Find the word "using" in the listing below, then return every line it appears in.

--- SOURCE INFORMATION Enclosed Below ---

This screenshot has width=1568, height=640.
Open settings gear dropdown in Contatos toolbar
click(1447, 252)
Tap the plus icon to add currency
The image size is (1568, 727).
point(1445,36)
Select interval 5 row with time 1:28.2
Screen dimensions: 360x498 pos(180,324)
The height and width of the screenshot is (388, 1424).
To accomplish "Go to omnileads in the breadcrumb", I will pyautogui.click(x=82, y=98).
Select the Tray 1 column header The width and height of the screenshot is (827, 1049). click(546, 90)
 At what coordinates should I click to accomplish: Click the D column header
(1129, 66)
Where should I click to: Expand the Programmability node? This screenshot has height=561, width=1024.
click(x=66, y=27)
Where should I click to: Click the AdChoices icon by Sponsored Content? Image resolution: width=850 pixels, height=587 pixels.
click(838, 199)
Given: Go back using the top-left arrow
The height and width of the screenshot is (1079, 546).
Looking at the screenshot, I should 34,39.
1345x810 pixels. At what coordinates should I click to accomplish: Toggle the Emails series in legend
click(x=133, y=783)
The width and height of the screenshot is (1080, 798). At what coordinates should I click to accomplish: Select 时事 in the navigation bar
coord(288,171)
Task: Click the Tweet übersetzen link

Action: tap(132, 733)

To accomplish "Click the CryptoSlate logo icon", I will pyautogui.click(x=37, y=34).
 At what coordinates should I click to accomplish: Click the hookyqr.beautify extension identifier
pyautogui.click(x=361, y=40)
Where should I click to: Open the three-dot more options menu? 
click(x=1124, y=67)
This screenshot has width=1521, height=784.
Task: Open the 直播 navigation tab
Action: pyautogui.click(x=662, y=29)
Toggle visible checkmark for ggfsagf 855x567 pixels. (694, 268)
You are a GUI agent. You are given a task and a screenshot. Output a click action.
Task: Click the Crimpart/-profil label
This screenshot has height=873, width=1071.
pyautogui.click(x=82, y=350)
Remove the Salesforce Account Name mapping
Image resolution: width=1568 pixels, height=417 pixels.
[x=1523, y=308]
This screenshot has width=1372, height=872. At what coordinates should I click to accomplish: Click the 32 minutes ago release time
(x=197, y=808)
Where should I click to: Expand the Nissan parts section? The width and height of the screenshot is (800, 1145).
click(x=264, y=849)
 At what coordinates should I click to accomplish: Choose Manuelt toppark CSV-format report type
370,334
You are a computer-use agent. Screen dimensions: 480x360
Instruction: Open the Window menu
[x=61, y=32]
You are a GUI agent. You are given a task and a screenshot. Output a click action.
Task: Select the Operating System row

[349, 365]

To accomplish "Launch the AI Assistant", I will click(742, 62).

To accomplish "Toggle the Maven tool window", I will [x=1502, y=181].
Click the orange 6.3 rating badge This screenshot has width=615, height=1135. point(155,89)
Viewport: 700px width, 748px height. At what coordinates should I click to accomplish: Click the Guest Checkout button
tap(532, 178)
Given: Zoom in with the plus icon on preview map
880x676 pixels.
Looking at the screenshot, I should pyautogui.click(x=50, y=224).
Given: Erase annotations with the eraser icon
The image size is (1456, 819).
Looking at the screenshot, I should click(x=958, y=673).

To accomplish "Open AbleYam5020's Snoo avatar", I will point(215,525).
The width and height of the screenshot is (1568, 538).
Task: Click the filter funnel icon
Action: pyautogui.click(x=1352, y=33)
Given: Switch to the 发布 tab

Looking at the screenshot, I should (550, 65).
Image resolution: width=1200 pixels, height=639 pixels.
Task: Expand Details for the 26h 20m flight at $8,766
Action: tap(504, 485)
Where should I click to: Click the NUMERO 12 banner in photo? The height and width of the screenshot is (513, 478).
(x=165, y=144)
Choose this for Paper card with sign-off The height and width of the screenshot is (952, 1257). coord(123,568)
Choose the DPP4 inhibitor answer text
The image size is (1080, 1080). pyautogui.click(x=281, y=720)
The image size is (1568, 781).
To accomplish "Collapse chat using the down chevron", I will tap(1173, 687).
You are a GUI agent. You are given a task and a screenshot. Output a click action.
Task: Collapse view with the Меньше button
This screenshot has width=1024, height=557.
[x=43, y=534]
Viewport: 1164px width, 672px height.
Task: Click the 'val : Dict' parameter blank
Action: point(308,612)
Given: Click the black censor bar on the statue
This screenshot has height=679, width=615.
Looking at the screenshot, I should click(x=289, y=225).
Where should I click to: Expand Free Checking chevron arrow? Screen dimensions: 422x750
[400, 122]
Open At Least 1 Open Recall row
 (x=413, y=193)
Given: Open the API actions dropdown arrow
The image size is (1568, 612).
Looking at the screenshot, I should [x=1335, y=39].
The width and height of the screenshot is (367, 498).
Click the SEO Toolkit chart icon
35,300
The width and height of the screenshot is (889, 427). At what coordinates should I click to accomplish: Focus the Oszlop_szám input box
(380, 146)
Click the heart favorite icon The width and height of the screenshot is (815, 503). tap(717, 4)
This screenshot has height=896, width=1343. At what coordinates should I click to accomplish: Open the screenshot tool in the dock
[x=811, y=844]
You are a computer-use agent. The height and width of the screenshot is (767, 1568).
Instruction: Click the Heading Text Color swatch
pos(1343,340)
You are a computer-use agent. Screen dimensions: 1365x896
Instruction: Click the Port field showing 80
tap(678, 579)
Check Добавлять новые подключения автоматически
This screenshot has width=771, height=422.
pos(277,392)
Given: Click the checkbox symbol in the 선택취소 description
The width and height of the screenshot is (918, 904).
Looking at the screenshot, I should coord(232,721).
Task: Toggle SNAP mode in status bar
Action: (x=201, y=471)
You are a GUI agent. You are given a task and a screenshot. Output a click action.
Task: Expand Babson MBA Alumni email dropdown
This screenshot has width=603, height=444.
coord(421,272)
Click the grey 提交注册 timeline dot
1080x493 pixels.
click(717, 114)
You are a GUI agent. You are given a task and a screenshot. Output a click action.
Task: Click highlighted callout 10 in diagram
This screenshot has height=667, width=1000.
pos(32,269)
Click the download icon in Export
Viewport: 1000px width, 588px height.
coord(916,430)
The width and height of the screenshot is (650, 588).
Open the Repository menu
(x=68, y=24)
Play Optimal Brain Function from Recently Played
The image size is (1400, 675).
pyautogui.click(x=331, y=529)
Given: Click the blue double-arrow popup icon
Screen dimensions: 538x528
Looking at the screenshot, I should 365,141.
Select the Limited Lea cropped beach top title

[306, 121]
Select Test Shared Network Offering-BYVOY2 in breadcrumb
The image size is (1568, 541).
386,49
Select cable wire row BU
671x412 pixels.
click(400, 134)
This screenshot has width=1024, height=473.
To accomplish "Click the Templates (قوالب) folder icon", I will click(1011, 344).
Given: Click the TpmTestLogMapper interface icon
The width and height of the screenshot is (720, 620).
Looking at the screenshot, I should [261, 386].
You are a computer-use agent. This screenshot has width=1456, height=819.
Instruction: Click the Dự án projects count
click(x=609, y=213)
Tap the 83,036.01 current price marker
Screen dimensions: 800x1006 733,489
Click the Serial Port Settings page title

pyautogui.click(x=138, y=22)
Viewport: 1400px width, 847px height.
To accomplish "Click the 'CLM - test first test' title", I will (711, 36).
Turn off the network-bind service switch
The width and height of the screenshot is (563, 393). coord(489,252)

--- End of Enclosed SOURCE INFORMATION ---

### TASK ANSWER
Given: Go back using the top-left arrow
To accomplish "Collapse chat using the down chevron", I will tap(1173, 687).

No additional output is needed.